Tukalime Ventures: Turning virgin arid lands into profitable crop farms


A wide view of Tukalime Farm in Mtito Andei on February 13, 2024 at Tukalime Farm in Mtito Andei. Inset: Kevin Kamau, the founder of Tukalime Venture. PHOTO | BILLY OGADA | NMG

About 16 kilometres off the busy Mombasa Highway at Mtito Andei, is a 200-acre farm that borders the Tsavo East National Park. The farm is currently under preparation for large-scale castor farming.

In this wild vastness, there are only two farms of such a scale. The other one is a flower farm. Human settlement here is sparse, the roads are narrow, and the temperatures go upwards of 30 degrees Celsius on a daily basis.

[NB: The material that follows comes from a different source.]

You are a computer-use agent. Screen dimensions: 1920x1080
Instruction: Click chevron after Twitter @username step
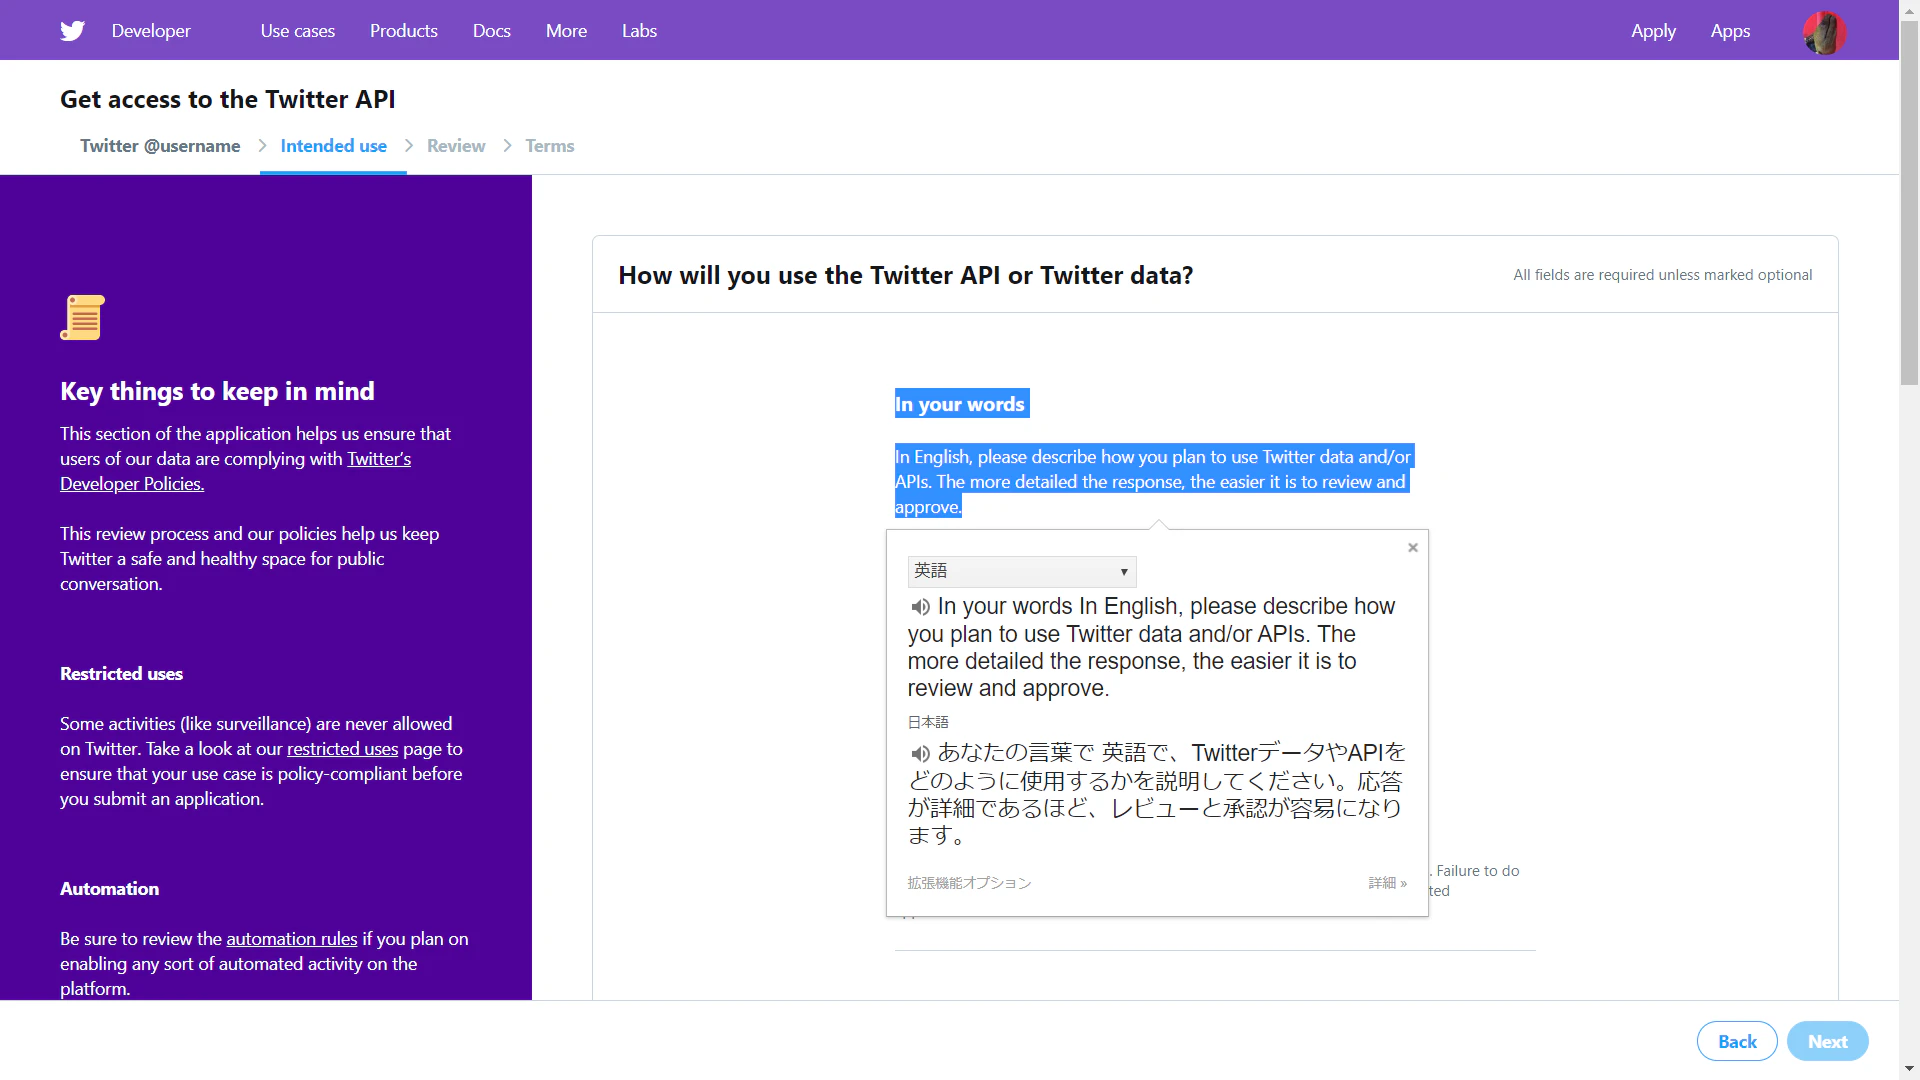263,146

The land is virgin and as such, the developers, Tukalime Ventures have hired five men to operate two-wheel dozers to help in clearing the land in readiness for planting in March this year. It will take the workers about a week and a half to finish the job.

Thereafter, about 200 casual workers will join the workforce for planting, growing, and harvesting. From this piece of land, Tukalime Ventures is looking at harvesting more than 1,200 tonnes of castor.

Kevin Kamau, the founder of Tukalime Venture is behind the Mtito Andei project and others where he seeks to grow biofuels such as soy, rapeseed, jatropha, mustard, flax, sunflower, and palm oil.

Mr Kamau came back to Kenya after a decade-long stay in the US. He says this was an eye-opener.

“I discovered that our parents were the main labour force in the agriculture sector, but they were growing old and abandoning agriculture or resigning to subsistence farming altogether. With rapid urbanisation, younger people paid little attention to agriculture," he says.


Tukalime Founder Kevin Kamau during an interview on February 13, 2024 at Tukalime Farm in Mtito Andei. PHOTO | BILLY OGADA | NMG

He adds: "My friends in the US would tell me how they kept sending money home to invest in agriculture but the returns were not any good. I decided to set up a company that would offer A-Z agricultural solutions to individuals and organisations with disposable income and land.”

Mr Kamau says he started by providing consultancy services to the middle class, who wanted the technical know-how to benefit from agriculture.


Water purification area pictured on February 13, 2024 at Tukalime Farm in Mtito Andei. PHOTO | BILLY OGADA | NMG

"To create wealth through agriculture, we convert arid land to arable and profitable land through various interventions like irrigation, and sustainable farming,” he says.

Having practised farming in Kinangop before, he had an understanding of agriculture as a viable business venture. The company first onboarded an agronomist to further cement their knowledge in agriculture.

“With a seed capital of Sh1 million raised through boot-strapping from family and friends, we set off with one agronomist, myself, and one vehicle that we used to travel to the farms with,” he says.

He says his job entails doing farm assessments where they carry out soil tests, risk and marketing analysis, formulate a business plan, come up with financial projections, and finally crop protocols.


Water Reservoir at Tukalime Farm in Mtito Andei on February 13, 2024. PHOTO | BILLY OGADA | NMG

“We start by visiting a client’s farm. Our agronomists carry out feasibility studies on all factors of production. We prefer farms above three acres as they enjoy economies of scale,” says Simon Mungai, Tukalime’s agronomist.

In 2019, they got into a joint venture with Tzanaka-Cooper Kenya Brand's parent company to expand their services countrywide.

“This investment effectively transformed us, we first started by targeting 10,000 farmers by setting up “mother farms” where these farmers would not only pull resources together to improve productivity but also learn from us and each other about the evolving nature of the sector, slowly shedding of old agricultural practices that had led them to losses before,” says Mr Kamau.


Solar panels used for generating power at Tukalime Farm in Mtito Andei on February 13, 2024. PHOTO | BILLY OGADA | NMG

He adds: "We are in the process of farming castor on a 200-acre farm in Mtito Andei for an Italian company that intends to use the produce as biofuel. So far, we’ve spent about Sh3.5 million on land preparation. Since this area is largely arid, we are putting systems in place for irrigation.”

Their journey, however, has not just been all glorious. In 2022, they burnt their fingers.

“We got contracted to supply a local charity organisation with 30 to 40 percent of their grain demand. It was during this period that grain prices were so volatile. We went into serious losses due to these fluctuations. We licked our wounds, picked ourselves up and continued with our journey,” says Mr Kamau.

From managing two acres, Tukalime now manages slightly under 4,000 acres.

“We plan to manage 10,000 growing macadamia, castor, safflower, sesame and much more. We are venturing into neighbouring countries like Tanzania going as far as Mozambique and Zambia. We have a team of 13 people who oversee our day-to-day activities across Kenya. We estimate that the Mtito farm will directly employ 2,000 people on a casual basis,” he says.